Saved entries:
────────────────────

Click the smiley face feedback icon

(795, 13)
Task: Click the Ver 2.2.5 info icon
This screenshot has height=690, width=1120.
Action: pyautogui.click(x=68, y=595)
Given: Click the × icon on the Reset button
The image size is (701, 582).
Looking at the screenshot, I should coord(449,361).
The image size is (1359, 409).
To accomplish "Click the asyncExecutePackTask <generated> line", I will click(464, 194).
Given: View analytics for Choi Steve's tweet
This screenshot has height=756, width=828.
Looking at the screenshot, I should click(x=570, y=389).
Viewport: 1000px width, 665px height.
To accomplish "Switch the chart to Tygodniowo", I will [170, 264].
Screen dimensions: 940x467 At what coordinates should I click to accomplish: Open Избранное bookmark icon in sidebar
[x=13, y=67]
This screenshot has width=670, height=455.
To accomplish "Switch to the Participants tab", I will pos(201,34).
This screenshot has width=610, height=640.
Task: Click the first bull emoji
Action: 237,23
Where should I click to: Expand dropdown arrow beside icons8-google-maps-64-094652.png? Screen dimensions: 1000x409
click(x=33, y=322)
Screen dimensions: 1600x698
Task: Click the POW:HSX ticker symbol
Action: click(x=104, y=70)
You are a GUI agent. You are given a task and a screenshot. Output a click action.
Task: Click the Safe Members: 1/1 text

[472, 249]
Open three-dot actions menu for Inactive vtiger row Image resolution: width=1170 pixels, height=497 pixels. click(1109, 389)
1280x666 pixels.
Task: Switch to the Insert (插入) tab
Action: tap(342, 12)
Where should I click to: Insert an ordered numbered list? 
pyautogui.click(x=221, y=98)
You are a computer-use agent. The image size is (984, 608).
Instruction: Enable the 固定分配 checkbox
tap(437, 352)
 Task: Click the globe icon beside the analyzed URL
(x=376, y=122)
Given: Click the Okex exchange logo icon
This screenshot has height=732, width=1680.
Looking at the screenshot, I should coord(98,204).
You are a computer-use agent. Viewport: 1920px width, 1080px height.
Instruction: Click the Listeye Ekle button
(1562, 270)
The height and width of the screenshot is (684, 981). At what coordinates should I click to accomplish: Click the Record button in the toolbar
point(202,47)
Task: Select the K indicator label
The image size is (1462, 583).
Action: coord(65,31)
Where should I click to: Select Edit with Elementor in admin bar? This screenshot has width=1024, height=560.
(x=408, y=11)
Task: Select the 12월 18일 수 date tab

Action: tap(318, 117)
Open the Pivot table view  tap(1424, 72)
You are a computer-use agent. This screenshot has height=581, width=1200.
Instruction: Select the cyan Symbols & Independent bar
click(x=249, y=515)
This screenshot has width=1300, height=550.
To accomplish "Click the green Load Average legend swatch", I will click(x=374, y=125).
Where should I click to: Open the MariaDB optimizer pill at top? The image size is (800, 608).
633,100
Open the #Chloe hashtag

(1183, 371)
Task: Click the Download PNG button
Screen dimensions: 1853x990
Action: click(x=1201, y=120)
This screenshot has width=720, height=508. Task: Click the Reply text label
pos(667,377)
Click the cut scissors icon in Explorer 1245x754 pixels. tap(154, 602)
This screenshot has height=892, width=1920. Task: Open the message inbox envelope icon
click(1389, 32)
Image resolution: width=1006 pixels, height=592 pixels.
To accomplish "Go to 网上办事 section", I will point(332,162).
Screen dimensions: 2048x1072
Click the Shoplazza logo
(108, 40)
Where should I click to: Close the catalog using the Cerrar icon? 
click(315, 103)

────────────────────

For each line in the entries that contains the string "agent", make a copy.

You are a GUI agent. You are given a task and a screenshot. Output a click action.
You are a computer-use agent. The image size is (984, 608).
You are a computer-use agent. Viewport: 1920px width, 1080px height.
You are a computer-use agent. This screenshot has height=581, width=1200.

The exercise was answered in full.